Begin Data supplied
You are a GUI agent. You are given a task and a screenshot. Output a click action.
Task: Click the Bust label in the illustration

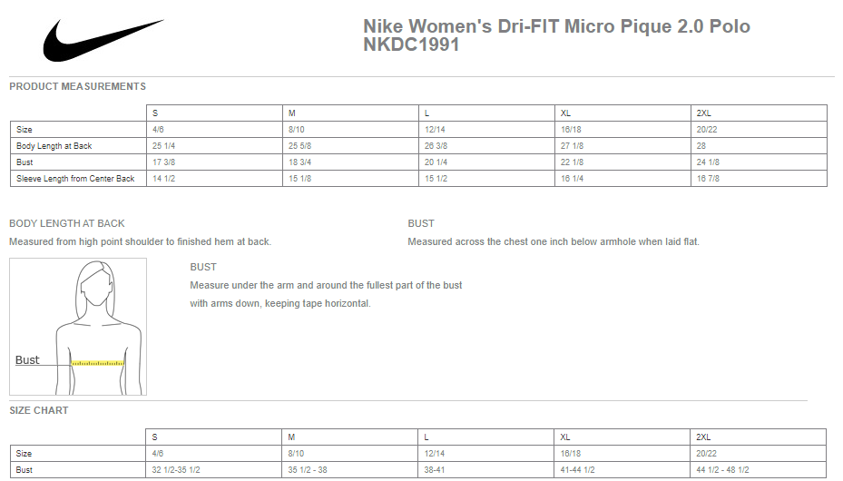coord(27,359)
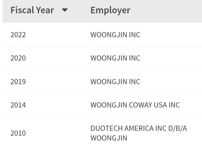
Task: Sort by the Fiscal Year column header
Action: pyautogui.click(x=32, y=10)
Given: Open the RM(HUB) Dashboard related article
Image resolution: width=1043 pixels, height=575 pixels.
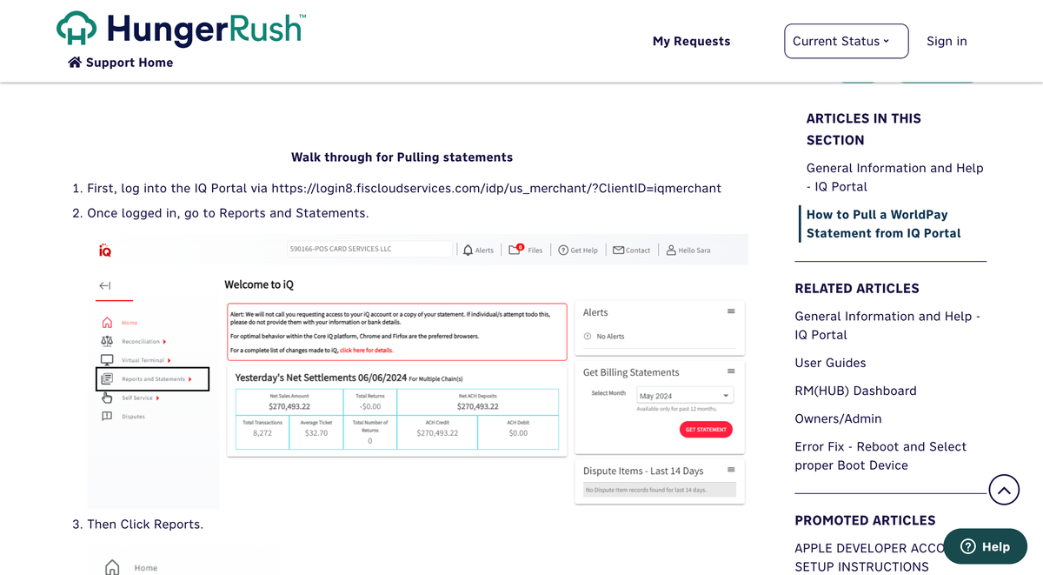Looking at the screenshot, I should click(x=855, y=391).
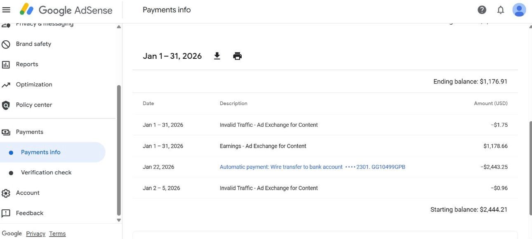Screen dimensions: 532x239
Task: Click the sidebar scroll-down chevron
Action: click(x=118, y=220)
End Data supplied
Begin Data supplied
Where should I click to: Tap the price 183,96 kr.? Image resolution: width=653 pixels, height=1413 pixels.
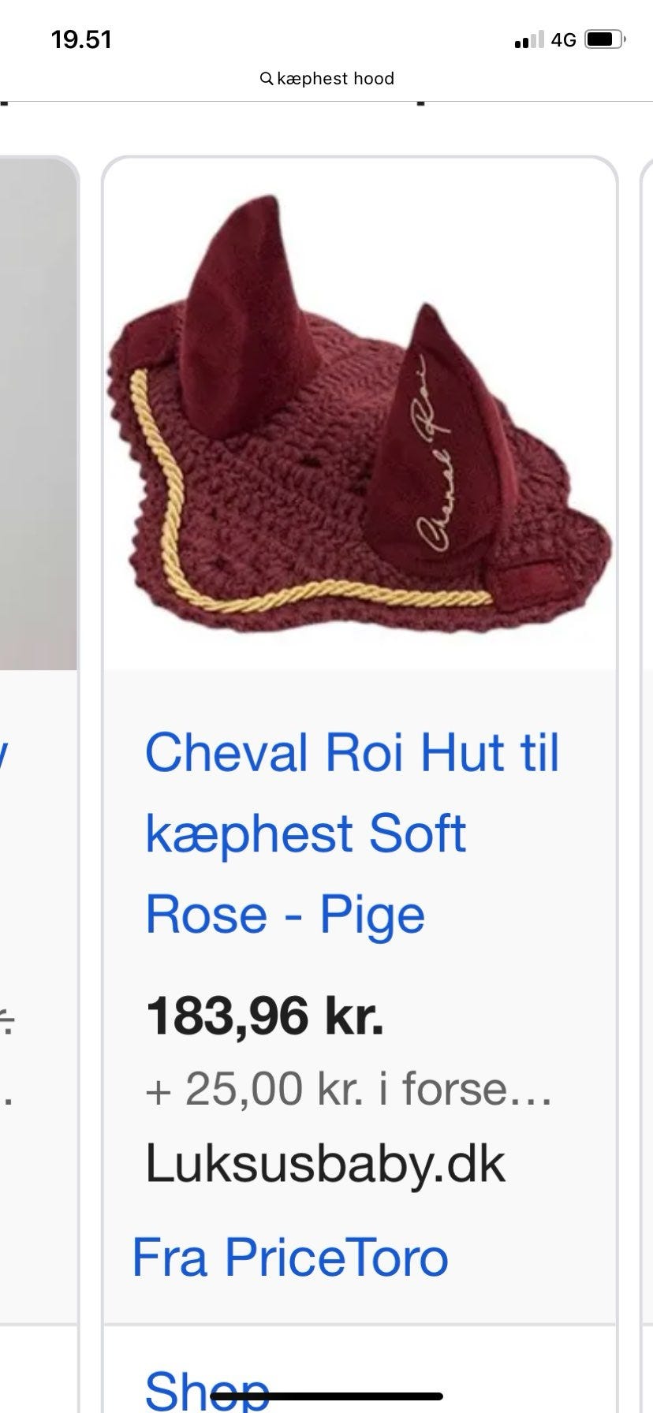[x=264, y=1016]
End Data supplied
◆ **Problem**
Please count the lines of the material above that contain the string "Image", matching case exactly, and reply with the number alone.

◆ **Task output**
2